## Task item
Should the entries contain pictures, leave them out and return exactly the lines from the first through the line holding "Screen dimensions: 1790x999".
-- Supplied records follows --
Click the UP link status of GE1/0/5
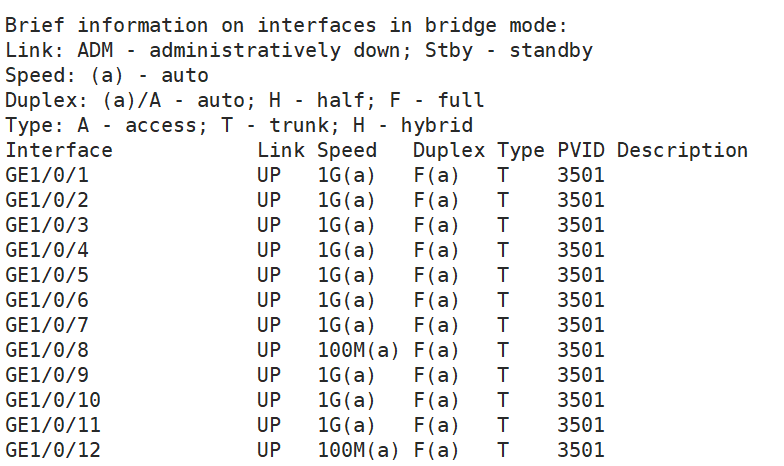 (269, 275)
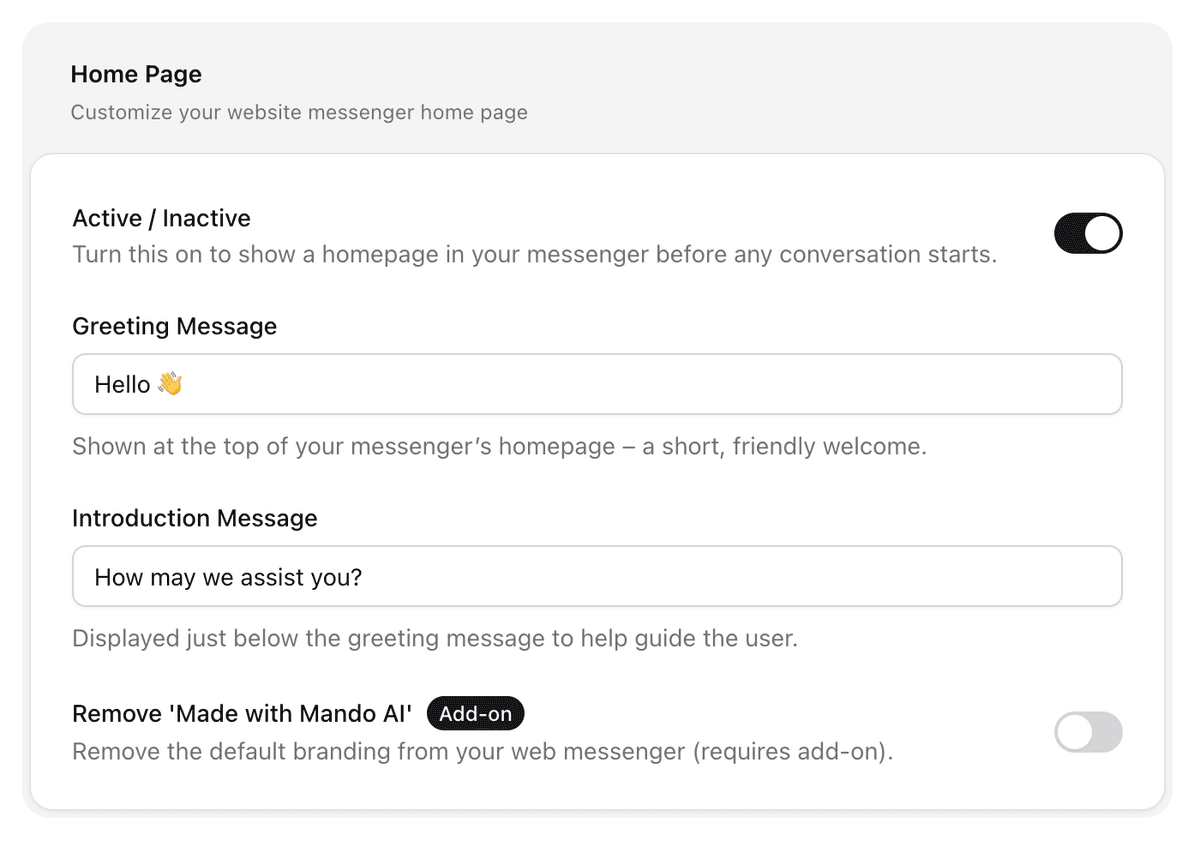Click the 'Shown at the top' helper text
The height and width of the screenshot is (859, 1200).
click(x=500, y=446)

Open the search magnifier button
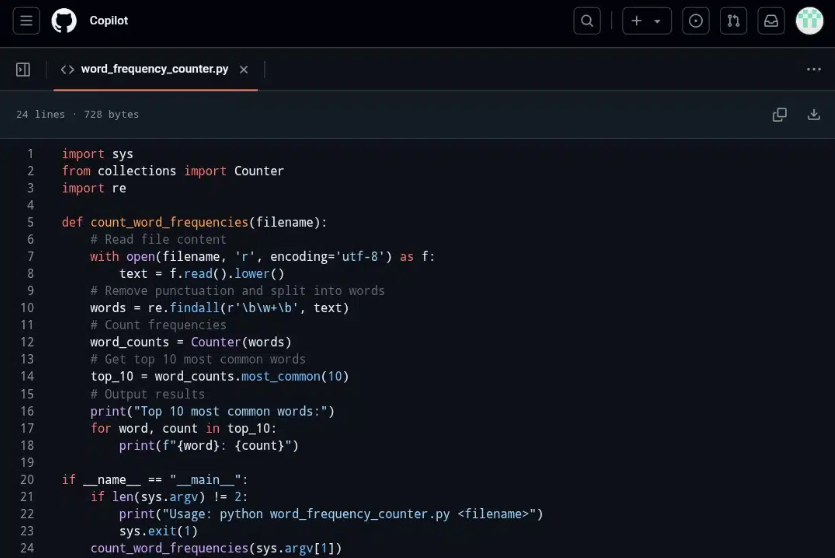[x=587, y=21]
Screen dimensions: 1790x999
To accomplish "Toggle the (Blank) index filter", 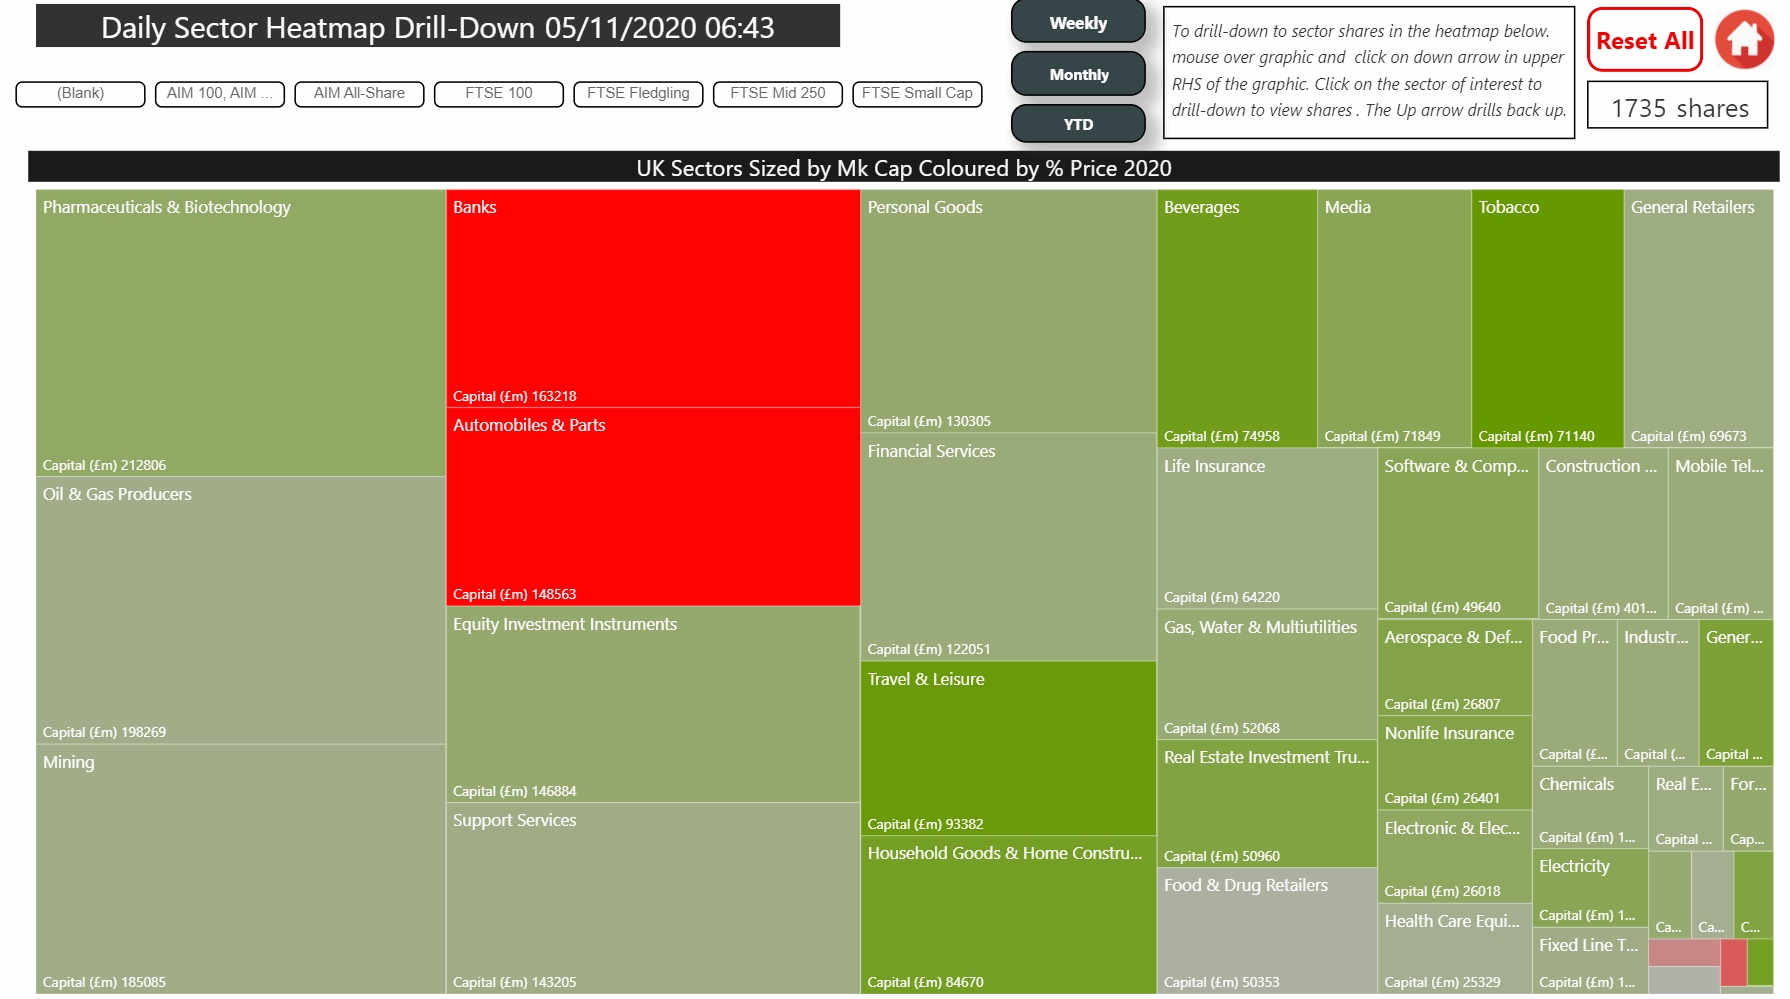I will (x=80, y=93).
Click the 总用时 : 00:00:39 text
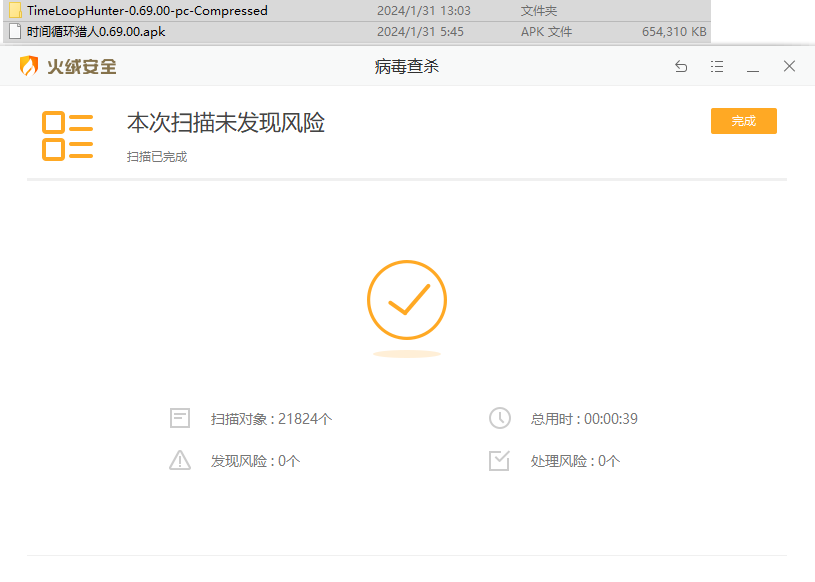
-- Supplied records concluded --
## Solved problem
Click the UP link status of GE1/0/5
 (269, 275)
Click the 'Shown at the top' helper text
The height and width of the screenshot is (859, 1200).
click(x=500, y=446)

Open the search magnifier button
[x=587, y=21]
Screen dimensions: 1790x999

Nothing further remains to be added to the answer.